Since most of the operations involved in the EVM can be independently executed, the execution trace is split into separate STARK modules, where each is responsible for ensuring integrity of its own computations.

These STARK modules are:

**Arithmetic module**handles binary operations including ordinary addition, multiplication, subtraction and division, comparison operations such as ‘less than’ and ‘greater than’, as well as ternary operations like modular operations.**Keccak module**is responsible for computing a Keccak permutation.**KeccakSponge module**is dedicated to the sponge construction’s ‘absorbing’ and ‘squeezing’ functions.**Logic module**specializes in performing bitwise logic operations such as AND, OR, or XOR.**Memory module**is responsible for memory operations like reads and writes.**BytePacking module**is used for reading and writing non-empty byte sequences of length at most 32 to memory.

Although these smaller STARK modules are different and each has its own set of constraints, they mostly operate on common input values.

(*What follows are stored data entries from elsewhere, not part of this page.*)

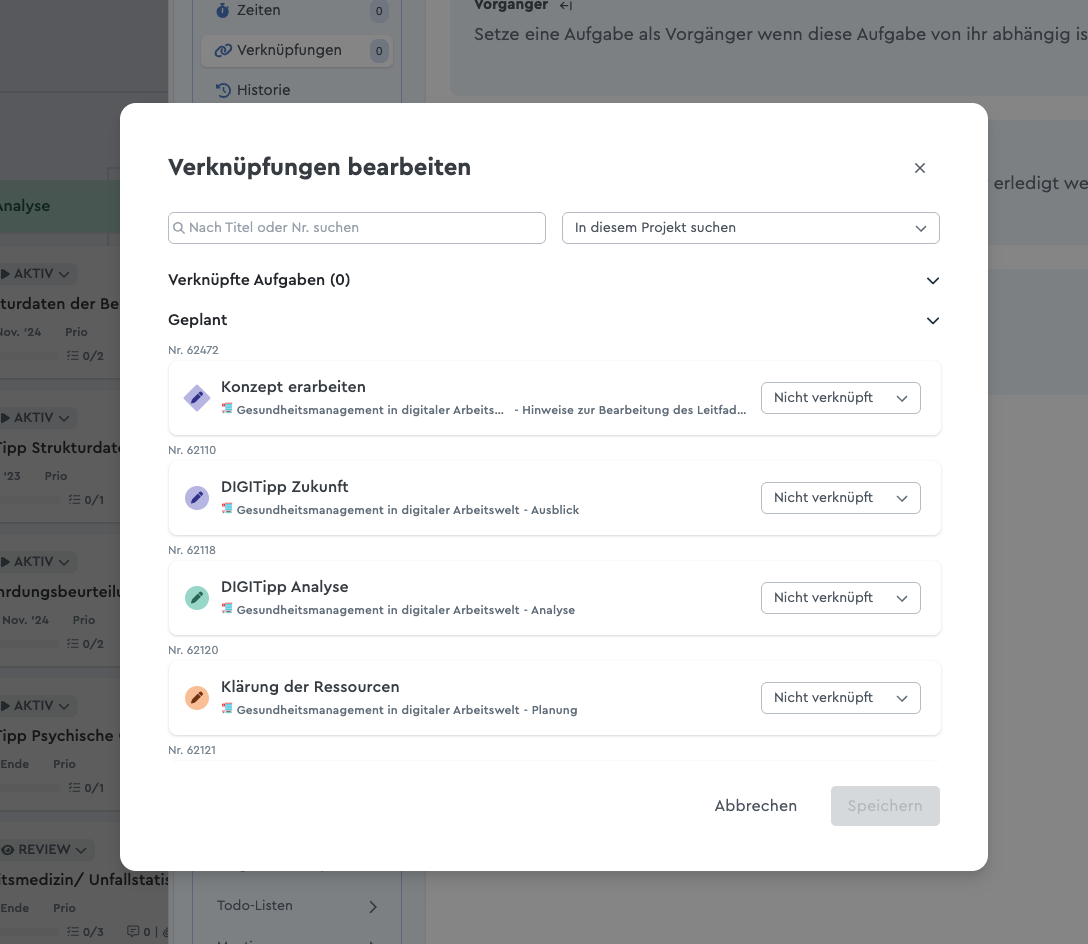Collapse the Geplant section
Image resolution: width=1088 pixels, height=944 pixels.
pos(933,321)
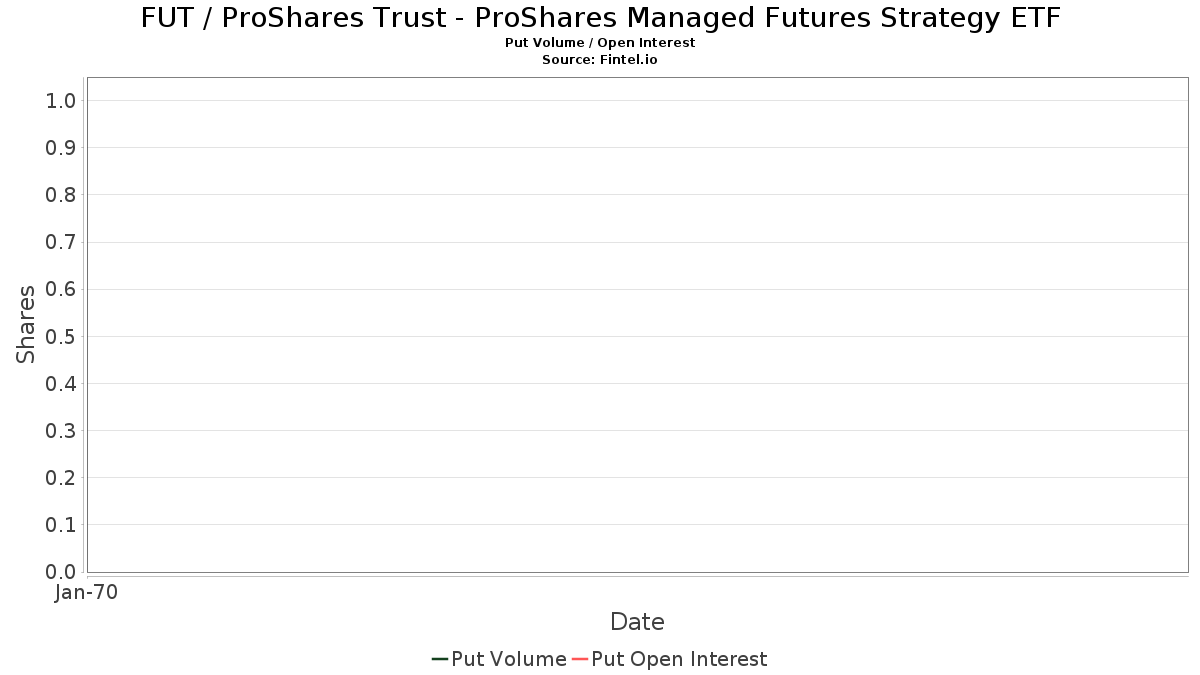Click the 0.0 y-axis tick label
This screenshot has width=1200, height=675.
61,572

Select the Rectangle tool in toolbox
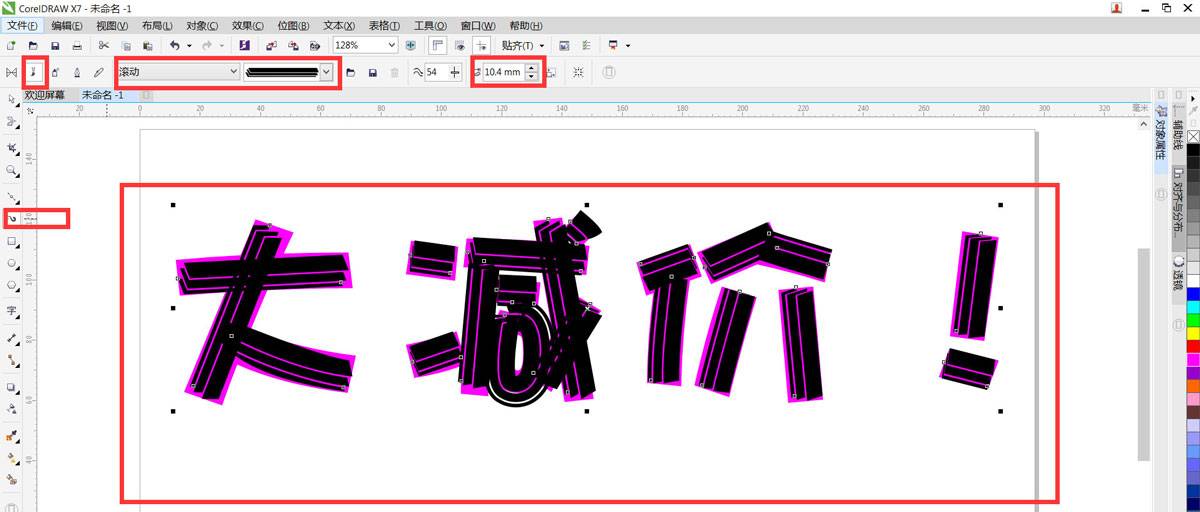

In addition to the constraints of each module, this design requires an additional set of constraints in order to enforce that these common input values are not tampered with when shared amongst the various STARK modules.

For this reason, this design utilizes *Cross-table lookups* (CTLs), based on a logUp argument designed by Ulrich Haböck, to cheaply add copy-constraints in the overall system.

The Polygon Type 1 Prover uses a central component dubbed the **CPU** to orchestrate the entire flow of data that occurs among the STARK modules during execution of EVM transactions. The CPU dispatches instructions and inputs to specific STARK modules, as well as fetches their corresponding outputs.

Note here that “dispatching” and “fetching” means that initial values and final values resulting from a given operation are being copied with the CTLs to and from the targeted STARK module.

## Prover primitives¶

We now look at the cryptographic primitives used to engineer the Polygon Type 1 Prover, which is a custom-built prover capable of tracing, proving, and verifying the execution of the EVM through all state changes.

The proving and verification process is made possible by the zero-knowledge (ZK) technology. In particular, a combination of STARK^{1} and SNARK^{2}, proving and verification schemes, respectively.

### STARK for proving¶

The Polygon Type 1 Prover implements a STARK proving scheme, a robust cryptographic technique with fast proving time.

Such a scheme has a proving component, called the STARK prover, and a verifying component called the STARK verifier. A proof produced by the STARK prover is referred to as a STARK proof.

The process begins with constructing a detailed record of all the operations performed when transactions are executed. The record, called the `execution trace`

, is then passed to a STARK prover, which in turn generates a STARK proof attesting to correct computation of transactions.

Although STARK proofs are relatively big in size, they are put through a series of recursive SNARK proving, where each SNARK proof is more compact than the previous one. This way the final transaction proof becomes significantly more succinct than the initial one, and hence the verification process is highly accelerated.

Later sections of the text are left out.